What Documents Do You Need?
Regardless of which bank you apply with, you'll typically need to prepare the following:
- Valid government-issued ID (2 copies)
- Proof of income: latest 3 months payslips + Certificate of Employment, or 2 years ITR for self-employed
- Bank statements: last 3–6 months
- Property documents: Contract to Sell, TCT/CCT, tax declaration
- Proof of billing for current address
- Marriage Certificate (if applicable)
OFW borrowers will additionally need their POEA contract or employment contract, seaman's book (for seafarers), and proof of remittance. Some banks require an attorney-in-fact if you are applying from abroad.
Should You Apply Directly or Use a Mortgage Broker?
Applying to each bank individually is time-consuming and repetitive. Each application requires the same stack of documents, a separate appraisal, and a different point of contact who may or may not follow up consistently. Meanwhile, you have no way of knowing whether the rate you're being offered is competitive unless you've also applied elsewhere.

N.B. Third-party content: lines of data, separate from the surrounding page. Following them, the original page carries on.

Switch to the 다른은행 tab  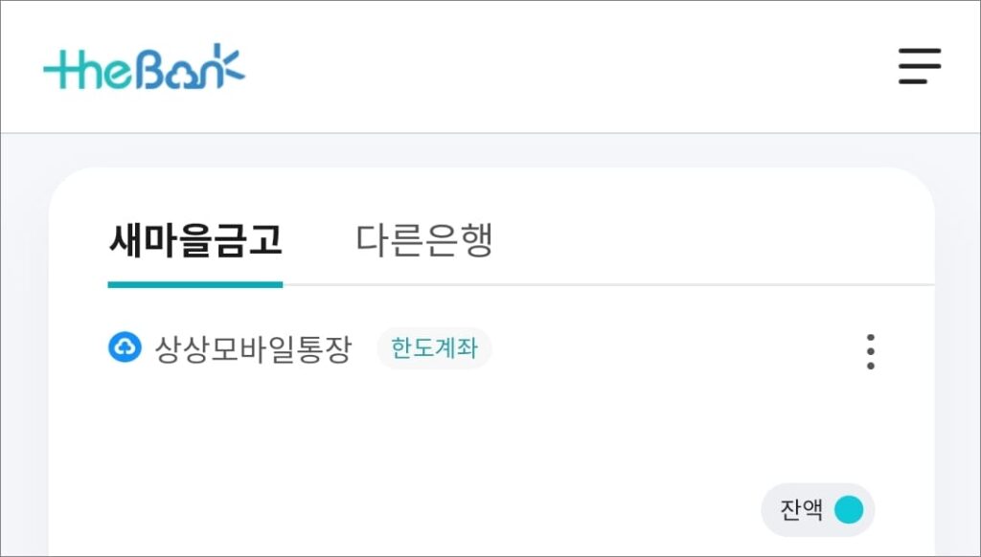coord(424,239)
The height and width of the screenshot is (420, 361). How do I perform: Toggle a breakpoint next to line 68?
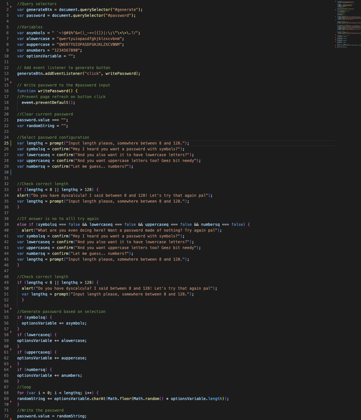[x=4, y=393]
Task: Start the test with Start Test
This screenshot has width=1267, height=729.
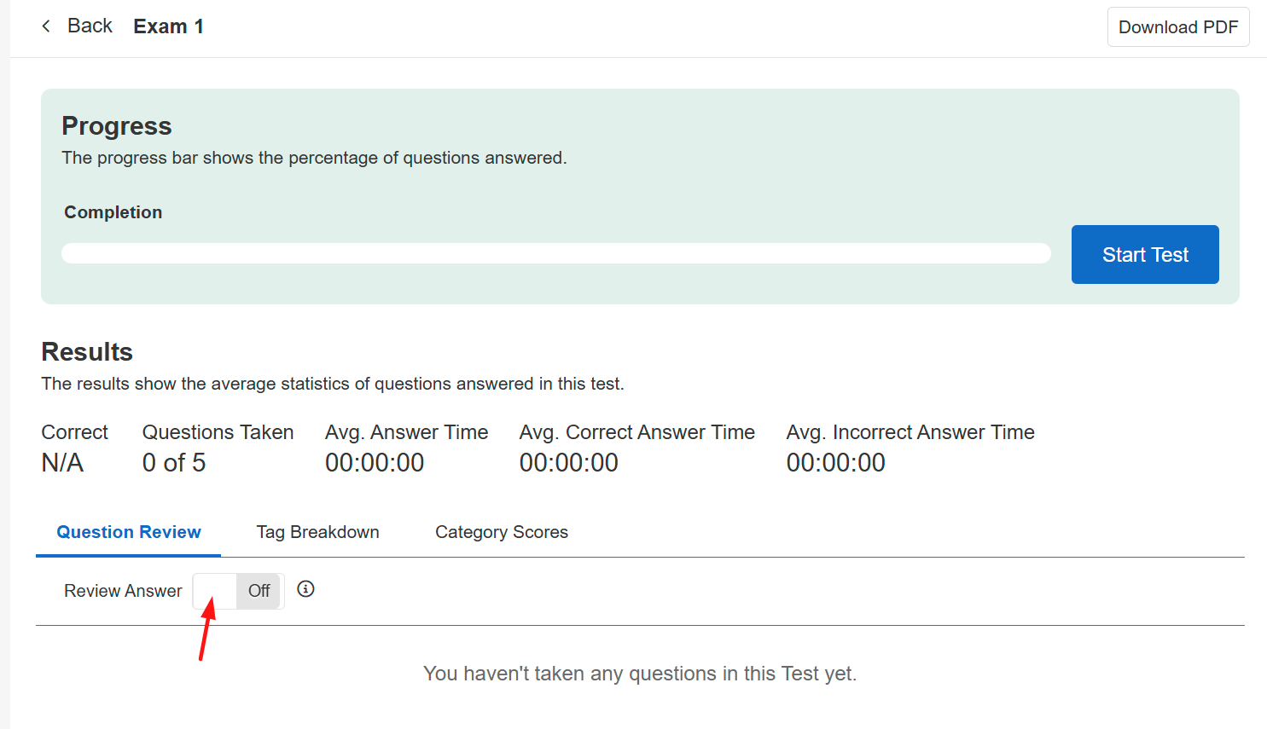Action: point(1144,255)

A mortgage broker like Nook solves this by submitting your application to multiple banks simultaneously and presenting you with a comparison of actual offers — not just advertised rates. Nook's service is 100% free to borrowers; the bank pays a referral fee when your loan is approved. This means you get independent advice with no financial incentive to push you toward any particular lender.
Whether you're buying a new property or looking to reduce your monthly payment on an existing loan, getting multiple offers side by side is the only way to know you're getting the best deal available to you.
The Bottom Line
Home loan rates and terms in the Philippines vary more than most borrowers realize. The difference between the best and worst offer for the same borrower can easily be 1%–2% per annum — which translates to hundreds of thousands of pesos over a 20-year loan term. Don't settle for the first offer you receive, especially from your existing bank, which has little incentive to give you their sharpest rate.
Compare at least 3–5 banks before deciding, pay close attention to total costs (not just the headline rate), and consider using a free mortgage broker to do the heavy lifting for you. Your home is likely the biggest purchase of your life — the loan you choose deserves the same level of attention.